Siempre me han dicho que la fe es un don gratuito de Dios. ¿Si es así,
los que no tienen fe no son culpables ya que carecen, no por voluntad propia,
del instrumento imprescindible para salvarse?
- Son preguntas muy complicadas para un pobre
ermitaño como yo, pero intentaré contestarte según mi mejor saber y entender;
empezaré por el final, pues conviene
dejar a Dios el determinar las culpas y los méritos de cada cual, ya que solo
Él puede escrutar hasta lo más profundo los corazones y sabe el porqué de
cada acción u omisión, y todas las circunstancias que ahí convergen.
Intentaré explicar el tema de la fe como don
gratuito contándote una parábola:
Un padre tenía dos hijos. Un día llegó a casa muy
contento pues alguien le había invitado a comer unos nísperos, fruta que él
desconocía y que le había gustado mucho, por lo que se había metido en el
bolsillo dos semillas. Después de haber cantado las loas de fruta tan
exquisita dio una semilla a cada hijo diciendo: “Hijos, os he traído una
semilla a cada uno, os otorgo un pedazo de terreno de mi huerta, os doy una
azada y una pala a cada uno y también un cubo; os indicaré donde está el
riachuelo para que cojáis el agua y reguéis la planta cuando esta lo
necesite”.
Al día siguiente, por la mañana, los dos chicos
fueron al huerto y cada uno sembró en su parcela la semilla de níspero
recibida del padre. Pero a partir de ahí las cosas cambiaron: mientras que
uno, digamos que el más pequeño, todas las mañanas se acercaba al huerto,
miraba la tierra dónde estaba enterrada la semilla, arrancaba alguna hierba
oportunista que se asomaba en el lugar, y regaba cuando había sequía, el otro
olvidó por completo su semilla y ni se asomaba por el lugar, de manera que su
parte del huerto estaba llena de hierbajos. Pero un día hubo una gran
noticia: Habían brotado los nispereros –más correctamente nísperos, ya que el
árbol y el fruto tienen el mismo nombre - ya se podían contemplar. Se decidió
hacer una gran fiesta para celebrarlo, y aquel día también el hermano mayor
fue al huerto a desbrozar el terreno y limpiar los matojos, no para cuidar de
su arbolito, sino para justificar la fiesta familiar; pero al día siguiente
todo siguió igual: el hermano mayor se desentendió de su árbol, que con los
primeros calores del verano se secó, mientras que el más pequeño siguió
cuidándolo cada día, haciendo que aquella semilla pequeña se transformara en
un hermoso y frondoso árbol que cada año se llena de frutos amarillos que son
una gozada para los que lo contemplan y una bendición para los que los
saborean.
Como puedes ver la semilla es un don gratuito de
Dios, y también lo es el huerto, las herramientas, el agua del riachuelo y,
si me apuras, el sol, la lluvia y hasta el viento que ha llevado al árbol a
agarrarse más fuertemente a la tierra; todo, absolutamente todo es don de
Dios, y sólo son necesarios los mimos del hombre para que dé abundante fruto.

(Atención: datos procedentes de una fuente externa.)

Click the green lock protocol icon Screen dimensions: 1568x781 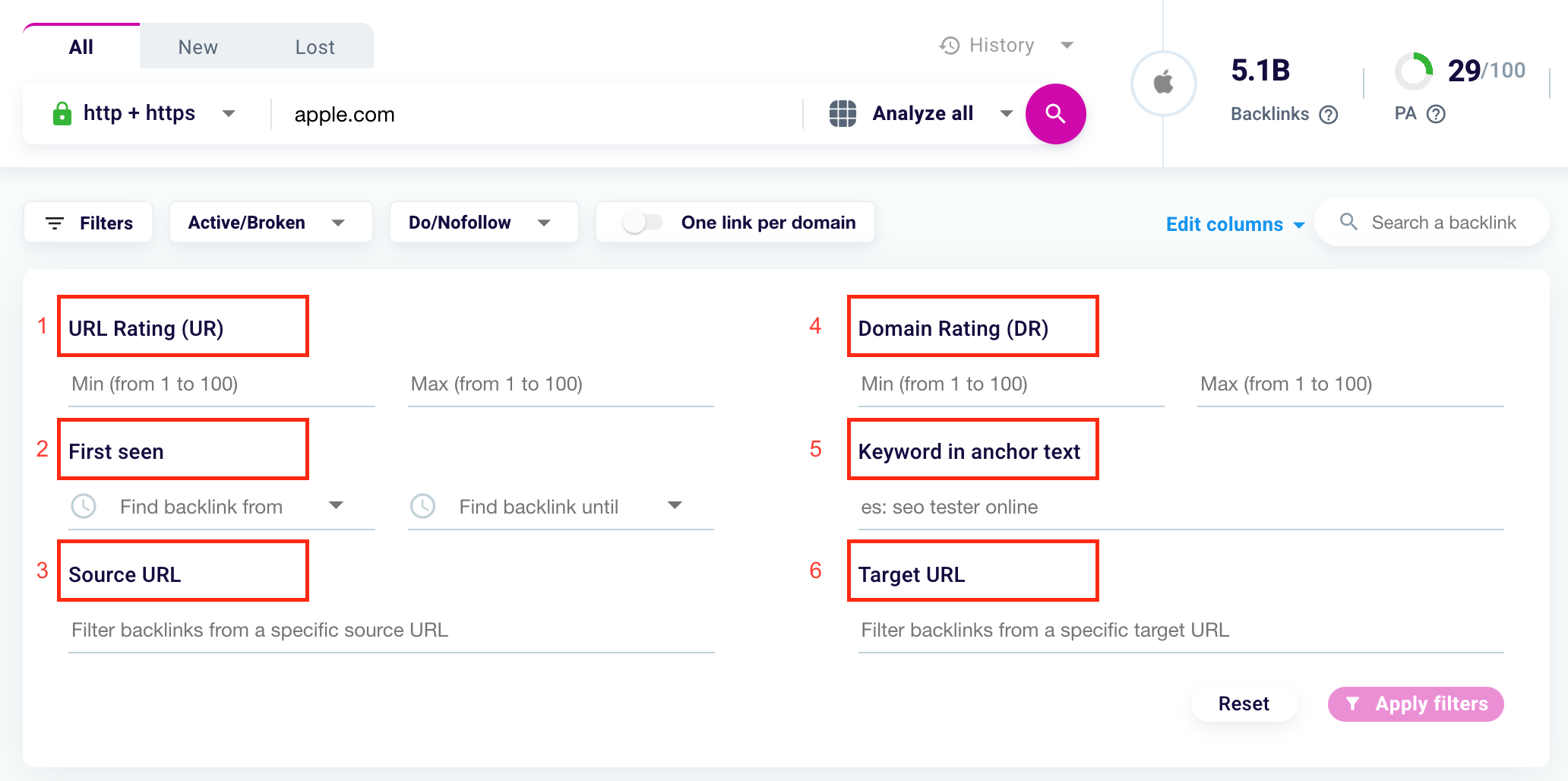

Así es la fe. Dios te la regala como una semilla y te ofrece todos los medios
para cuidarla, pero debes hacerlo cada día, en cada circunstancia; no es
suficiente con celebrarla en eventos solemnes como comuniones, matrimonios,
defunciones, fiestas populares, etc. La fe no sobrevive a largas temporadas
de olvido.
- Pero, Maestro, insistió el discípulo, ¿seguro que
el Padre da a cada hijo la semilla del níspero o, si prefieres, el don
inicial de la fe?
- No lo sé, aunque personalmente creo que sí, A lo
mejor no te da la semilla de un fruto vistoso, te da la semilla de un tomate
o de un cardo, pues, ¡adelante! porque al final no te va a juzgar por los
resultados, es decir, por los maravillosos frutos del níspero, sino por el
esfuerzo que has puesto en conseguirlo, como en la parábola de los talentos
(Mt. 25, 14 – 30) En definitiva, amigo mío, la fe es esa pequeña llama que
Dios pone en nuestras manos – véase en ritual del bautismo – y que debemos
cuidar para que se transforme en una hoguera capaz de calentar e iluminar a
tos los que se acerquen.
Y para contestar a tu pregunta te diré que, según mi
opinión los apóstoles tenían fe, pero lógicamente incipiente y raquítica y de
una manera inconsciente intuían que llegaría algún huracán que se los llevaría
por delante, como de hecho sucedió con la pasión y muerte de Jesús que les
dejó totalmente descolocados. Por suerte para ellos y para nosotros con la
resurrección del Señor se levantaron y con la venida del Espíritu se
fortalecieron de tal manera que ya nadie los consiguió derribar.
Me queda todavía la segunda parte del evangelio de
hoy: la parábola. Como sucede con frecuencia esta comparación no rige en
nuestra cultura, es demasiado clasista. Voy a prescindir de ello, porque lo
importante aquí es la sentencia o enseñanza: “Cuándo hayáis hecho todo lo que se os ha mandado, decid: “Somos
siervos inútiles, hemos hecho lo que teníamos que hacer””. Debemos ser
humildes; con frecuencia creemos que Dios es nuestro deudor. Hemos hecho
tantas cosas y tan bien que “nos hemos ganado lo que tenemos y más. Por
supuesto que todos seguimos pensando que nos estamos ganando el cielo y
descartamos la idea de que el cielo será un regalo de la misericordia de
Dios. En el fondo esta misma idea interesada subyace ya en aquella
intervención de Pedro: “Ya ves que
nosotros lo hemos dejado todo y te hemos seguido” (Mc. 10, 28); se
entiende que el Apóstol estaba intentando sacar rédito de su entrega a la
causa de Jesús y lo consiguió pues el Señor le prometió que quién así actúe
recibirá cien veces más en este mundo y la vida eterna (Cfr. Mc. 10, 29 –
30).
Y para terminar te propongo un modelo de oración:
Padre,
te doy gracias por la semilla de
la fe que me regalaste el día de mi bautismo;
por
mi familia, mi parroquia,
tu
palabra, la oración, los sacramentos, herramientas para cuidarla.
También
te doy gracias, por las dudas, contrariedades, sinsabores, rebeldías y
pecados; todos estos vientos y huracanes han hecho que mi fe se haya
hecho más robusta, más resistente y más profundamente enraizada en Ti.